Флавиан спит вполглаза; ино всхрапнет шумно, с переливом, и тут же, опомнясь, вскинет лохматую голову, с испугом озирая сумеречную келью: де, не разбудил ли кого?! И всякий раз подымется с коника и, украдчиво ступая к двери вроде бы на одних пальцах, наведет, однако, столько шуму и гряку, что и мертвого подымет: то в ободверину обойдется головою, набьет шишку, то ночную лохань поддаст ногою, то о порог запнется, такой бабьяк. Никону видно из переднего угла, как зачерпывает Флавиан корчиком воду из ушата и пьет, запрокинув голову, гулко, словно стеклянные шары в утробе катает, и вновь крадется назад в житье, подозрительно скосясь на Никона: де, не нарушил ли покой святителя? не встряхнул ли родимого до ненастной грозы? И так в недолгую ночь раз десять запозывает Флавиана к питью, словно соленого абы гораздо переперченного объелся монах, и сейчас заливает нутряной пожар.
Кто-нибудь из старцев не стерпит, взбулгачится, крикнет впотемень: «Уймися же, наконец, пустой человек!

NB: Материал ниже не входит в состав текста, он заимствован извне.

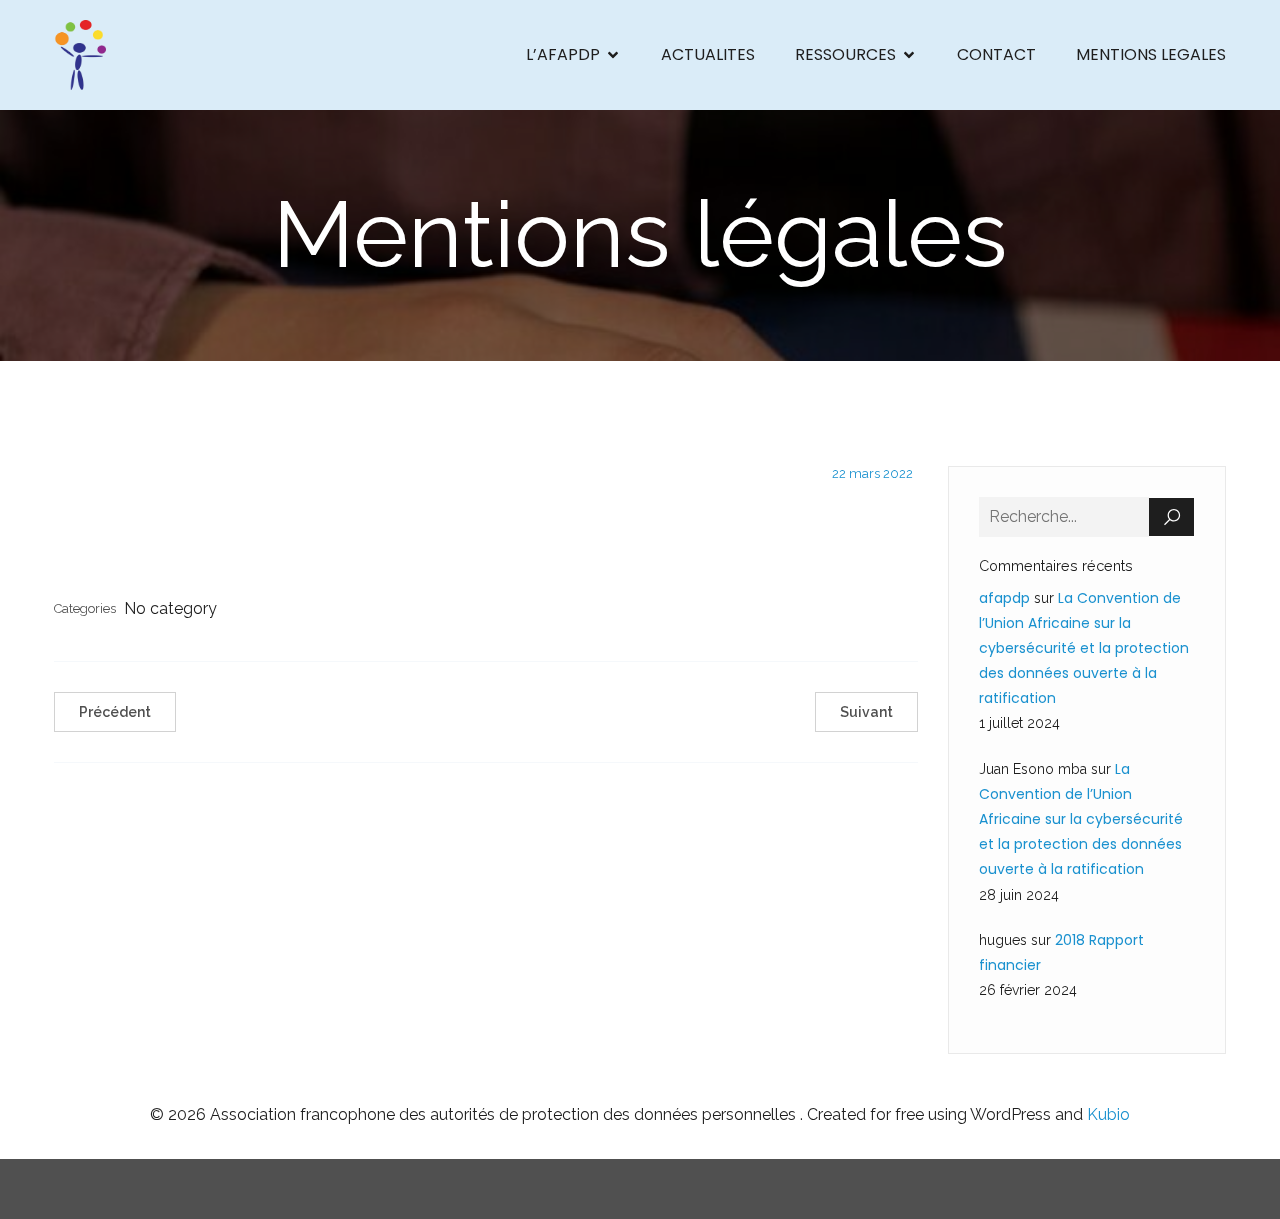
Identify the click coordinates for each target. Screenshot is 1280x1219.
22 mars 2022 (872, 473)
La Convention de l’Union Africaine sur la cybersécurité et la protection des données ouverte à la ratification (1084, 648)
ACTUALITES (708, 54)
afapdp (1004, 598)
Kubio (1108, 1114)
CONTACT (996, 54)
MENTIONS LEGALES (1151, 54)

Дашь ты людям спать? Что ты бродишь, как жеребец в стойле, леший тебя забери. Ляг и лежи, пока жив». «Мертвыма належимся», – хочется возразить Флавиану, но он лишь вздыхает виновато, молча укладываясь на рундуке. И Никон чувствует, как невольная улыбка раздирает ему рот. Ах ты, Боже, прости и помилуй! И сам ведь сколько раз порывался поучить Флавиана, отстегать четками середка ночи, но тут же и давал себе укорот: де, смирись, сердешный, то сам Господь насылает тебе видимых страстей. Ежли от одной лишь крохотной человеческой слабости впадаешь в осердку, не можешь перетерпеть, так и ложись заживо в гроб и закрывайся крышицей. Но и духу не хватает сердце точить на инока, как представишь васильковой голубизны глаза, пшеничный непокорный чуб, светлые короткие бровки беличьими кисточками и нос тяпушкою. Своей простодушностью и младенческой доверчивостью вроде бы навсегда застрял Флавиан в юных годах, так и не выпав из детства. Про таких говорят: простодыра, туфак соломенный, святая простота, для всякого доброго слова открыт; а простота да чистота – половина спасенья... Шушера-келейщик эким же был...
В переднем простенке низенькой каморы возле тябла продух, на ночь не заткнут кляпышем, хоть и комарье долит, но вольный воздух будто задернут от кельи железным листовым заслоном. Вот топор, кажись, подкинь к потолку, он там и останется плавать, как пуховинка. Вроде и не ествяный народ подобрался, постный и боголюбивый, да, знать, запрели телеса в тесноте и безделье.
Никон разломался, встал, кряхтя; и чего годить, коли сна ни в одном глазу? Пригибая голову, вышел из келеицы, поманил следом Флавиана.
«Что, сынок, грехи загрызают? Иль мясо бесье снится?» – пробурчал сердито, отыскивая в лице Флавиана, за что бы зацепиться. А были они, как два лаптя с одной ноги, оба сохачиной породы; только один матерый, уже седой шерстью приоделся, а другой – в рыжем пуху.
Инок смутился, запунцовел, виновато вздохнул: «Прости, святитель, я вам, как гвоздь в башмаке. Ино и проспать боюсь, все будто кто в бок подтыкивает. Да, не прозевай Господа... Да и время ли боки пролеживать, патриарх? В Воскресенском-то у нас, поди, сена ставят, – протянул мечтательно, – по грибы-ягоды пошли, малиной пахнет... А тут заковали в юзы...»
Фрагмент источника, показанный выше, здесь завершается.